Gatlang is a village development committee in Rasuwa District in the Bagmati Zone of northern Nepal. At the time of the 1991 Nepal census it had a population of 2500 people living in 500 individual households And Gatlang is known as black village with the unique architecture the house are made with stone and wood so the colors of house slowly change into black so it’s seen like a beautiful black houses and the gatlang have own history and in this village have a 99%of tamang people with their unique culture and heritage and the Gatlang have a natural resources like expensive stone medicine herbs and other animals like leopard bears and dear etc and you also enjoy the view of langtang himal range and paldor peak and Sanjen himal .

==Government==
The purpose of Village Development Committees is to organise village people structurally at a local level and creating a partnership between the community and the public sector for improved service delivery system.
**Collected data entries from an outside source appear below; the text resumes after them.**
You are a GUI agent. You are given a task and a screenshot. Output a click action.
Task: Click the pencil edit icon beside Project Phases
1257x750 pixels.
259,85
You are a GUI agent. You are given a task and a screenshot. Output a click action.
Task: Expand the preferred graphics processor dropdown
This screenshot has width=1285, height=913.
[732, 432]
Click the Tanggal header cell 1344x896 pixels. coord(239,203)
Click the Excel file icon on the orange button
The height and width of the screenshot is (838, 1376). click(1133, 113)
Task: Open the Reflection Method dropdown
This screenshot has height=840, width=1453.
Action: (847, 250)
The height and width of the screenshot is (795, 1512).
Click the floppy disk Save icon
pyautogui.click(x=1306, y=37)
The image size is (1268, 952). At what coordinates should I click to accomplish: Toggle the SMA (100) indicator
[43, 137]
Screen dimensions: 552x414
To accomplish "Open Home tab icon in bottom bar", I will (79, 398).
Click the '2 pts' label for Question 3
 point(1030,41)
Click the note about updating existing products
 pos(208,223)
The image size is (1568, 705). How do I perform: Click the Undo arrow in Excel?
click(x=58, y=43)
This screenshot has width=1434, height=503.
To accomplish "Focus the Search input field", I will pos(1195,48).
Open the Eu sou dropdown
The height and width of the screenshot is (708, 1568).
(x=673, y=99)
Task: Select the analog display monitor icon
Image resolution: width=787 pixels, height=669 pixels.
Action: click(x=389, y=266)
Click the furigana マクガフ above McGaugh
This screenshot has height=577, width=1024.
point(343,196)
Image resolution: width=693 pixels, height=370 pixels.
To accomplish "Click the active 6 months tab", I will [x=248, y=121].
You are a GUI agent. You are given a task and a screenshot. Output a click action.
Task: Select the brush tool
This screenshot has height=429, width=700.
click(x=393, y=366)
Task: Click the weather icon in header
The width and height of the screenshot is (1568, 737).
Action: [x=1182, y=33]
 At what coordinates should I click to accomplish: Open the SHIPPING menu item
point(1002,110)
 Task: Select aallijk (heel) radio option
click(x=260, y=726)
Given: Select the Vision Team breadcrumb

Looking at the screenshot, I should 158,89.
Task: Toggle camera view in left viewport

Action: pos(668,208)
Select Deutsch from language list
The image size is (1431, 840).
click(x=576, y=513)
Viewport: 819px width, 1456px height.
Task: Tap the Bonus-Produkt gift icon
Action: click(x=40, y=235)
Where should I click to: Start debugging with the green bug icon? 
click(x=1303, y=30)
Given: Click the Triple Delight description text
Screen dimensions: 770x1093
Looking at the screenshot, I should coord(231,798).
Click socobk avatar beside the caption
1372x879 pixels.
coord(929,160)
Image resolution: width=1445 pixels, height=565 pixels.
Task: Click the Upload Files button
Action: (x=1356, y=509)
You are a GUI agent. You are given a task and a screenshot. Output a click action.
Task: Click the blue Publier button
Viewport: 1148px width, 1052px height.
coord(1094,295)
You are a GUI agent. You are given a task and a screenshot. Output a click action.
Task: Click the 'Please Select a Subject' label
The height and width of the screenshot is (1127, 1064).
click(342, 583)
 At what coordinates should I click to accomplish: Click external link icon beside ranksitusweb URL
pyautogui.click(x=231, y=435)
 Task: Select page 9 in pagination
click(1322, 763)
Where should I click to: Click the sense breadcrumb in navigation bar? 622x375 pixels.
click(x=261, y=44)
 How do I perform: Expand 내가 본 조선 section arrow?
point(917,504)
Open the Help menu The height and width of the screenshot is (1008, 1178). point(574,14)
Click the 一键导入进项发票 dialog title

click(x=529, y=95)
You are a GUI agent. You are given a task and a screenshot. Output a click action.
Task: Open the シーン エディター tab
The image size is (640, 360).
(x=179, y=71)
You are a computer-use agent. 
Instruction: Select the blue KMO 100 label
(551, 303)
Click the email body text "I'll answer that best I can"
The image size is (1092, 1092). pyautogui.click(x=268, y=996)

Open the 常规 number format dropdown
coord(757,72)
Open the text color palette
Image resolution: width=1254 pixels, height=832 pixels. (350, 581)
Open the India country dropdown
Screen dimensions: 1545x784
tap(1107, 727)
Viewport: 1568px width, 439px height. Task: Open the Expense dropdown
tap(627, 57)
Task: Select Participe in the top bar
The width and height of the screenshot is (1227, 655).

A VDC has a status as an autonomous institution and authority for interacting with the more centralised institutions of governance in Nepal. In doing so, the VDC gives village people an element of control and responsibility in development, and also ensures proper utilization and distribution of state funds and a greater interaction between government officials, NGOs and agencies. The village development committees within a given area will discuss education, water supply, basic health, sanitation and income and will also monitor and record progress which is displayed in census data.

In VDCs there is one elected chief, usually elected with over an 80% majority. From each ward, there is also a chief that is elected along with these there are also four members elected or nominated.